La nueva cuestión social
Vale la pena insistir en lo grueso de este fenómeno.
A inicios del siglo XX el desafío consistió en lo que entonces se llamó la cuestión social: la incorporación de un nuevo sujeto, el proletariado urbano. Ese desafío orientó casi todo el desarrollo político del estado de compromiso hasta su derrumbe, en 1973. Hoy, a inicios del siglo XXI, hay una nueva cuestión social, un nuevo desafío que, si la palabra no sonara excesiva, podría llamarse histórico: la incorporación a la estructura social, a la cultura, de los nuevos grupos medios, esos grupos que desde el año 2006 al año 2017 han salido de la pobreza de ingresos.
El desafío que Chile tiene ahora por delante es incorporar a esos grupos de manera persistente a los bienes que provee una sociedad que se ha modernizado, los bienes de la cultura, el buen entorno, las redes, etcétera. Esa es la tarea de la política social y del Estado.

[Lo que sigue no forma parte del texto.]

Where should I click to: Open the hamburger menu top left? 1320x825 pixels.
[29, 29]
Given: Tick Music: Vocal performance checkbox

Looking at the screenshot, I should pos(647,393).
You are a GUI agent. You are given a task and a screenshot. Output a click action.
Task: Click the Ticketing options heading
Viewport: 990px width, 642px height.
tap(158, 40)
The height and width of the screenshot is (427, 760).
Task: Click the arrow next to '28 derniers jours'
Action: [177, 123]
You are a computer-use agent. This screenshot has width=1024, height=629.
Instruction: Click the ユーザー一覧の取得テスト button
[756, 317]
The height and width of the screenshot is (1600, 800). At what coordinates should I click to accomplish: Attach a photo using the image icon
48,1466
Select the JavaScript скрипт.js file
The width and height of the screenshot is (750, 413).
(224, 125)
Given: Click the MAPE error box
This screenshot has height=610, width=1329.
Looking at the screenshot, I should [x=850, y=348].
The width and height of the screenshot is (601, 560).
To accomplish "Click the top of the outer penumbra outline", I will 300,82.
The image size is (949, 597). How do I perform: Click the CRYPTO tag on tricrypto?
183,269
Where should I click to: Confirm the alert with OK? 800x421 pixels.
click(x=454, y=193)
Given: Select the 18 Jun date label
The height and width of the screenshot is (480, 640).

Esos grupos ya están haciendo lo suyo, están comenzando, aunque poco a poco, a vivir la vida conforme a sus propias decisiones. Y basta eso para que la experiencia social en su conjunto empiece a cambiar.
Tener eso en cuenta es el desafío de la política futura.
Atender a esas nuevas trayectorias, mejorar la distribución de los bienes contextuales, disminuyendo así la pobreza multidimensional, pero sin que los criterios de justicia ensombrezcan la nueva experiencia de vivir conforme al propio esfuerzo.
Esa experiencia que la disminución de la pobreza de ingresos está haciendo, desde hace más de una década, posible.